I wish I had a picture here to show you.  Perhaps I will get the few…or maybe just two that I can think of that may actually still exist and find a way to digitize them for sharing.  They are pictures of my bicycle.  I’m on said bike in one of those photos.  I know that photo survived.

When I was a kid, I had a purple bicycle.  My parents bought me this bike.  They bought it at an old Sears catalog store in a town close by to the one we lived in.

From birth up until I was eleven years and a few months old, I lived in a town called Brownstown, Indiana.  The place is nothing special which is good.  Had it found a way to be some kind of special tourist trap, I probably would not have been allowed to ride my bike all over town.  But ride I did…every chance I got.

We lived on the far east end of town on a street called Jackson Street.  It was just a few blocks down the hill from the courthouse, as Brownstown is the county seat of Jackson County.  When I was riding my bike,  the town had all of one stoplight in it.  Nowadays it has two.

Even after I moved to some out-post called Ramsey in Harrison County, now and again I was startled by what I thought was the sound of the bell atop the courthouse clock bonging to indicate the hour of the night it was on.  I suppose I was dreaming.  Last Sunday I was at a picnic just barely down the street from my old homestead and indeed the clock bell’s sound was pleasant and welcome.  That sound has not changed in over forty years.

The courthouse lawn has a tank on it from the Korean War.  My buddies and I played on it. Oh the things such a stout piece of metal can do for one’s imagination is astounding.

As I said, I rode my bike and I rode it everywhere in town.

My bike started with a banana seat.  I think I was 6 when I got it.  I rode it until I was 11.  One day…years after I put what we called a “ten speed style seat” on it…I was peddling away and the handle bars just up and cracked and broke off.  I was heartbroken.  I suppose it was good timing.  We moved a couple months later and I did not have take it with me.  I started riding my Dad’s old bike.  It was a blue 5-speed.
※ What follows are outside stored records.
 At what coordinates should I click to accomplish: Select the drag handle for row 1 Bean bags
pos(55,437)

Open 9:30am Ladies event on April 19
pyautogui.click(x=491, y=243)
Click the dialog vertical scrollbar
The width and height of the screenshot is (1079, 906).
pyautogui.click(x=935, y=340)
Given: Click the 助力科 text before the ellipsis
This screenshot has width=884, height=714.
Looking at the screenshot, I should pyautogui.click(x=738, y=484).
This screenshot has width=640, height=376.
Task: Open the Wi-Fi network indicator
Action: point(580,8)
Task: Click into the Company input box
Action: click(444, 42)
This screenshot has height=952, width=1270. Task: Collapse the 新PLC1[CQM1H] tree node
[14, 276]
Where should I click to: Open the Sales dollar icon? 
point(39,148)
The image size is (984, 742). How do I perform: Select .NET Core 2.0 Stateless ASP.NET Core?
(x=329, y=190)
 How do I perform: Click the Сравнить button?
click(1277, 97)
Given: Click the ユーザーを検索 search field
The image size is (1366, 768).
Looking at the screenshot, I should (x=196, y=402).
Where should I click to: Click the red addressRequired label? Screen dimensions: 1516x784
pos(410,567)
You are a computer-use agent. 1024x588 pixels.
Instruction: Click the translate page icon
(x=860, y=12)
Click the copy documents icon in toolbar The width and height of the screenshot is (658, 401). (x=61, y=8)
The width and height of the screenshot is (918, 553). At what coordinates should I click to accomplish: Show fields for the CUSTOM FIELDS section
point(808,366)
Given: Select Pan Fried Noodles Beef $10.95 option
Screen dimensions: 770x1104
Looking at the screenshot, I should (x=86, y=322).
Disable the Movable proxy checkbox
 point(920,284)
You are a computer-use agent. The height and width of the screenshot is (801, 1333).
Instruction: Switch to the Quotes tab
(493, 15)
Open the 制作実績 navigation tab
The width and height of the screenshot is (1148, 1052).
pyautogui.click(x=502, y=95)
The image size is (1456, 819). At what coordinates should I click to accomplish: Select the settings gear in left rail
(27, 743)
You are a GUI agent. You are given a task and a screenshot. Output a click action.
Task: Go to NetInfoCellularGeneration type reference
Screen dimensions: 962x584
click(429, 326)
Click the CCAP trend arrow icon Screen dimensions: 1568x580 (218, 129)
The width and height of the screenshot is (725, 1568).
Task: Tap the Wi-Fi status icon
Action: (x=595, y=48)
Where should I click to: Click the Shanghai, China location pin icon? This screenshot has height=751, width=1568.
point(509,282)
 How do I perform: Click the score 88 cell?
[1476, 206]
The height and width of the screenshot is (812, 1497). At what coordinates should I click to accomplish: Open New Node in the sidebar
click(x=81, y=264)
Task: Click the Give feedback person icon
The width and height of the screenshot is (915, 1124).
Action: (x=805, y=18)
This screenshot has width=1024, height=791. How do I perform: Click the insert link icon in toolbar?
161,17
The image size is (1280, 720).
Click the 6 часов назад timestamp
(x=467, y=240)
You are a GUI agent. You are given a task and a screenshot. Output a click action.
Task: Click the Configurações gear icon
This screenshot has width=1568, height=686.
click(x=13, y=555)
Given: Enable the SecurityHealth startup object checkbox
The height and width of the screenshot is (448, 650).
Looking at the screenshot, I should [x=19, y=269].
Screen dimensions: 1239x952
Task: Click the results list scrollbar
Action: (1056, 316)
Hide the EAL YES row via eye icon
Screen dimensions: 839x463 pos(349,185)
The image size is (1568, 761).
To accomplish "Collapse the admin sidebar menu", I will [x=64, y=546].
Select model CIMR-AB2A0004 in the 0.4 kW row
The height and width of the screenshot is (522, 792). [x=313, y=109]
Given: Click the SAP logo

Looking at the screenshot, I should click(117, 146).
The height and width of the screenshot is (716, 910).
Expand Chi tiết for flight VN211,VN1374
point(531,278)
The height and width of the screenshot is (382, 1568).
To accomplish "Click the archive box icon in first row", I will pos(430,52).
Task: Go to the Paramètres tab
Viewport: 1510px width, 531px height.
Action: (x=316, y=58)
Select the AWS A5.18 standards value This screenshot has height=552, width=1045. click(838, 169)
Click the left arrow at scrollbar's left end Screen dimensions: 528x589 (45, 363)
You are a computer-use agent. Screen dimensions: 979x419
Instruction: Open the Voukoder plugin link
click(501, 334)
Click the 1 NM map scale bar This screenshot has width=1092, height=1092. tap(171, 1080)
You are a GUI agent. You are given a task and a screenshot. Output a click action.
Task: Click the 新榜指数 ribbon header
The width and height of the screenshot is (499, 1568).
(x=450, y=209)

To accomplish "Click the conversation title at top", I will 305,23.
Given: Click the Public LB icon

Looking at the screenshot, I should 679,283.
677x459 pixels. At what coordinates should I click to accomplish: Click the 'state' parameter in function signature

I rode my old bike to the  Brownstown pool.  We had a pool in town.  It too is still there.  It is situated on Bridge Street about a mile from our old house.    Also on Bridge Street is the park.  I played little league baseball there.  I rode my bike to baseball practice.  It was a great feeling to slide one’s baseball glove over a handle bar until it hits bottom and just kind of dangles there as you peddle your heart out heading to a diamond.  In 1979 I was on an unbeaten team…The Royals.  It was back when we still played ball in blue jeans and t-shirts and the only players that got trophies were the members of the teams that won the season’s championship.  There were no handing out of trophies just because someone was afraid a kid might get his precious feelings hurt.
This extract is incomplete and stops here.